I could make this essay into another attack on the cultural leftists. I will come to these, as they are among the villains. They are not, however, the main villains. These are people who sometimes regard themselves, and are generally regarded by others, as conservatives. They once looked to Margaret Thatcher as their political champion, and then to Tony Blair. They were some of the most committed advocates of our departure from the European Union. They now look to the Johnson Government for the final triumph of their agenda. For these people, a nation is barely more than a giant economic enterprise – Great Britain plc. For them, the main, or perhaps the sole, purpose of education is to provide sets of skills that have measurable value in a corporatised market.

These people have been around for a long time. They were satirised by Charles Dickens in Hard Times, where Thomas Gradgrind explains his philosophy of education:

    Now, what I want is, Facts. Teach these boys and girls nothing but Facts. Facts alone are wanted in life. Plant nothing else, and root out everything else. You can only form the minds of reasoning animals upon Facts: nothing else will ever be of any service to them. This is the principle on which I bring up my own children, and this is the principle on which to bring up these children. Stick to Facts, sir!

[…]

I agree that state education had become a joke where almost nothing of any kind was taught. As continued by Tony Blair, the Thatcher reforms did eventually drive up standards of literacy and numeracy. But this has been at a terrible cost. Any modern school that wants to be thought desirable must focus on its place in the league tables. This involves working the children like slaves – stuffing them in class with facts that can be regurgitated in tests and therefore graded, then handing out reams of homework that leaves no time for personal development.

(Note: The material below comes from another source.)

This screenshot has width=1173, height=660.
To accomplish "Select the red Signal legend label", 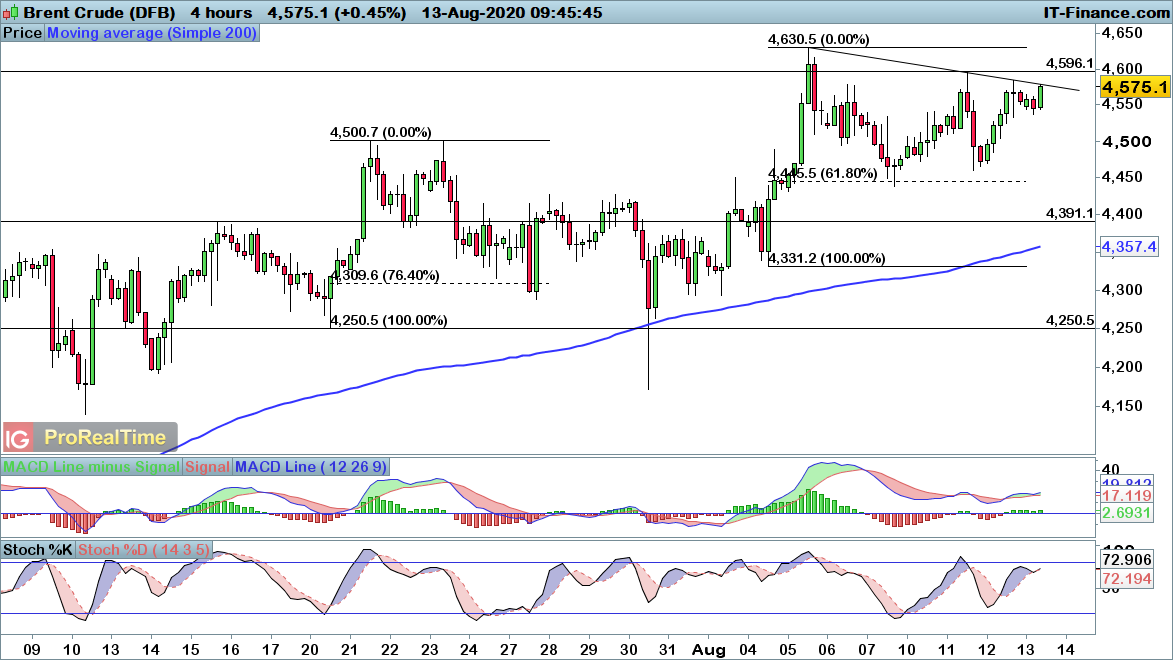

The universities continue this conveyor belt approach. Around half of school leavers are pressured into “higher” education. Those who go into the “STEM” subjects – Science, Technology, Engineering, Mathematics – follow a narrow and specialised curriculum that leaves them ignorant of nearly everything outside their own subject. The rest sign up for largely worthless subjects – anything with the words “business” or “studies” in the name. There, they are kept busy with three-hour lectures. I know the value of these, as I used to give them. I fell asleep in one of them, and the students were happy when my voice finally trailed off. Progress in these subjects is measured by coursework that is increasingly plagiarised or ghost-written, or through examinations where the grades are fiddled. At the end of this, graduates – and everyone does graduate – are qualified for nothing better than employment in one of those bureaucracies of management or control that fasten on the actually productive like mistletoe on a tree. The universities look at rising numbers and the fact that graduates do find paid employment, and call this a great success. No one thinks it a disgrace if students never take up a book not on their worthless reading list, or that, having graduated, they never open another book.

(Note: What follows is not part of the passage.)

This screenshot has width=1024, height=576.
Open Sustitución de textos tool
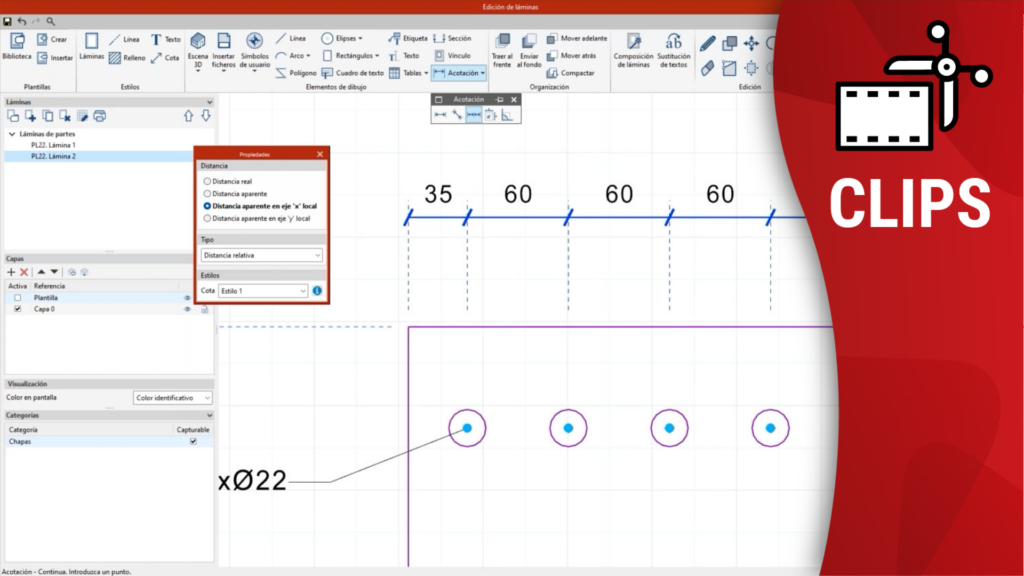(x=674, y=48)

Or school leavers at the bottom end are herded into courses in plumbing or hairdressing. I was once invited to teach a module in a Parking Studies degree – this for the certification of traffic wardens. I suppose people are needed to keep the roads clear, and I suppose they should be given some idea of their legal rights and duties. I am not at all sure if they need to have degrees. I am sure that skilled trades of undoubted value are best taught, as they always used to be, through private apprenticeships or informally on the job.